DPP Home Profiles Vincent Laforet - Still A Photographer

Thursday, May 31, 2007

Vincent Laforet - Still A Photographer

Pulitzer Prize-winning photographer Vincent Laforet takes advantage of anything he can to streamline his workflow and his access to a formidable archive



Overview Of Technology

Despite the great investment in equipment and time setting up his studio and learning how to use it, Laforet's pleasure isn't found by being surrounded by expensive toys. "The reason I'm really happy is because I can spend less time in front of the computer and more time traveling with my archive and submitting proofs to my clients," he says. "These days, it's getting harder and harder to make money editorially, and what I'm finding is that you need to become a full-service shop and provide clients with color-calibrated digital proofs. I can give 16x20 prints to my clients that I make here in my studio and it's a hell of a presentation to hand them. I can also produce smaller files, say 9x14, and send a CD of them that costs me next to nothing to produce. If I really want to impress them, I'll use expensive paper. I can charge them for that knowing that the quality is much higher and that it looks better than on screen. They will take me more seriously, and I'll also have a matched print so the color department knows what I'd like the image to look like as opposed to trying to guess. For me, that's pretty priceless. I can do everything here, quickly and accurately."The golden rule among all photographers is never to throw away anything, even if you hate the image. Says Laforet, "You never ever know. It costs you less to keep it. That's how I feel about the server."
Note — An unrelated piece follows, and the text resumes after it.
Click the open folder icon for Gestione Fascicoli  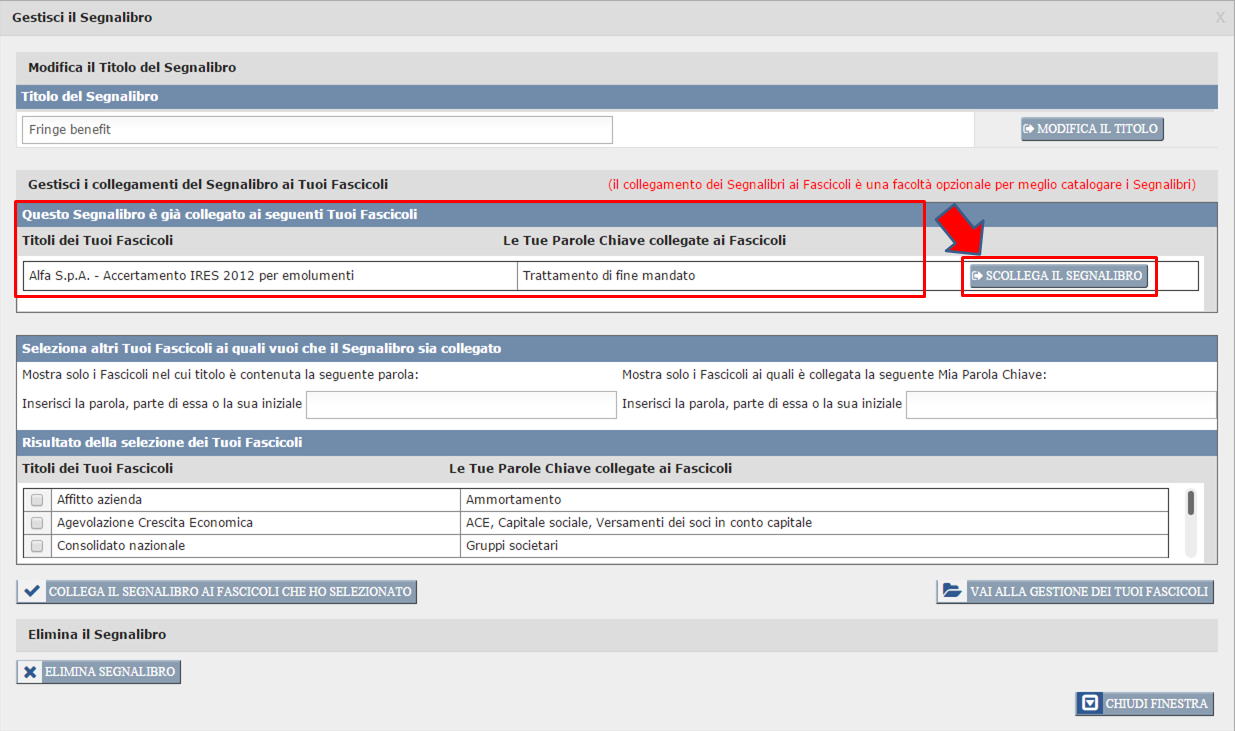tap(952, 592)
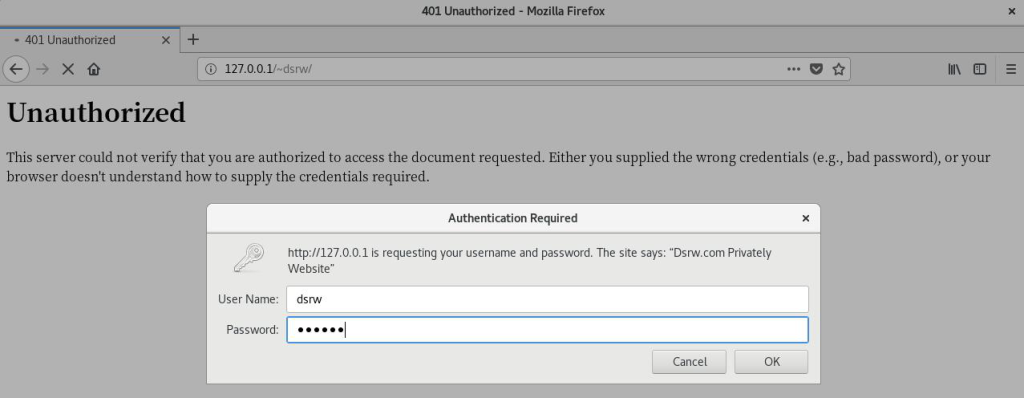The image size is (1024, 398).
Task: Open page actions three-dot menu
Action: [793, 69]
Laforet's new state-of-the-art studio has been up and running for well over six months. "I've set up my ideal office, which is two machines that are connected to an Xsan, with my library on the same server, and I have a fiber channel network for fast speed. I have high-speed Internet, in and out. I can access it here as well as provide access for my clients, and I can outflow, so it's the best of all worlds for me."

Laforet uses an application called Daylight to keep track of all of his projects. "It runs off the server and helps me organize all of my projects, contacts and tasks so I can delegate them to my assistant or my wife or my studio manager. So among my Quad towers, laptops and server, I know what's going on in my business."

The Megapixel Paradox

Does Laforet have aspirations for bigger, faster storage and higherresolution cameras? "I have the feeling that no matter how fast storage gets, and no matter how cheap per megabyte or gigabyte it gets, the file will continue to grow. And that's because it all comes down to the megapixel."

Laforet is of the opinion that the technology of today provides more than enough resolution and data than most photographers need. "My view is that the Canon EOS-1DS Mark II, at 11 megapixels—unless I'm doing fine-art work—provides more than enough resolution. In fact, my wedding and photojournalism colleagues refuse to go to the DS because it's already too big for them in terms of the file size."

Adds Laforet, "If you work with film, you know what a 35mm or a 2¼ or a 4x5 negative will yield in terms of resolution, tone, dynamic range and print size. At a certain point, the megapixel values that high-end Canon systems or those like the Hasselblad H3, with a 39-megapixel sensor, yield are overwhelming. The files themselves are enormous and eat up a lot of storage and put the speediest processor chips through their paces. One would think, enough's enough. You've already surpassed the resolution of film. Where do you want to go with it now?"